If I could follow-up, does that mean when you guys talked earlier then about going into 2021, is it that just the usage of telehealth itself? You're uncertain whether the coding that you're the documentation that you're getting is going to persist at that kind of level? Was that more to come?

Speaker 3

Yes. And Brian can add to this. But really, the telehealth is let me give you an example. We have members today that are using telehealth. We are receiving documentation those members.

The next visit could be a telehealth visit. And therefore, we're not going to that's not going to improve our documentation any better. We would love to see another member that isn't been documented as being able to receive telehealth, but they're not comfortable with using telehealth for whatever reasons I attribute it to. So our penetration is more in a narrower membership base. We are working hard to try to broaden that, but there's a lot of barriers that require that, whether it's access to the technology itself or the ability to educate people on how to use telehealth.
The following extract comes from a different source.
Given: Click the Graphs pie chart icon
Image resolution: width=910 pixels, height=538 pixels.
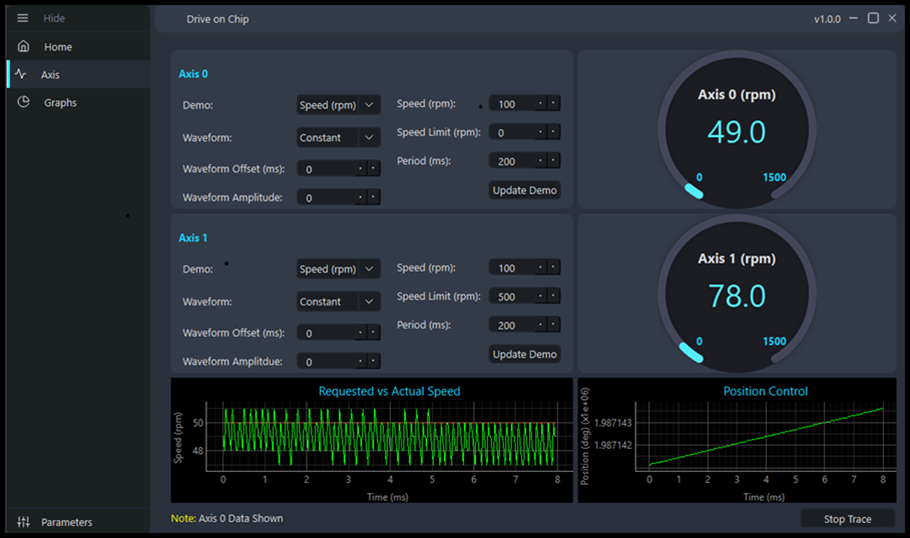Looking at the screenshot, I should coord(24,103).
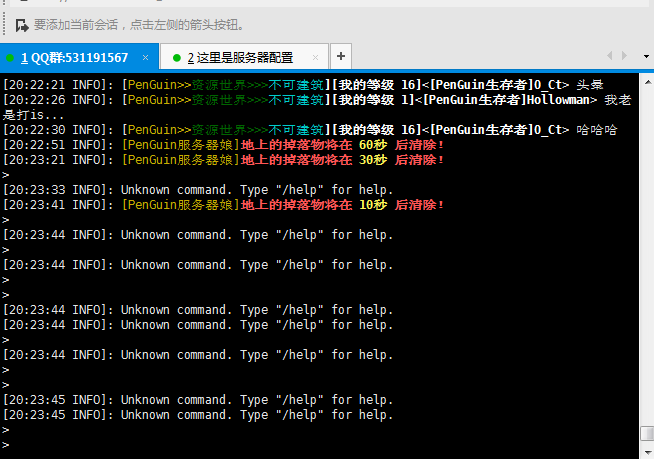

And that's really what we're talking about. It's a barrier because it is narrowing the membership. We only are penetrating the smaller membership for documentation.

Speaker 14

Great. Thank you.

Speaker 10

You're welcome.

Speaker 1

And we have no questions at this time. I will now turn the call back to Bruce Broussard. Sir, please go

Speaker 3

ahead. Well, thanks, everyone. Again, we continue to thank you for your support and especially in this time of complexity and through the pandemic and through 2021. As you can see, the organization is performing quite well at all levels strategically from our consumer point of view and from our financial performance there. And as we end 2020, I think it's a great thank you to our 50,000 employees that have been dedicated to really delivering these results on behalf of all our constituencies.

So thank you again, and I hope everyone is safe and have a great day.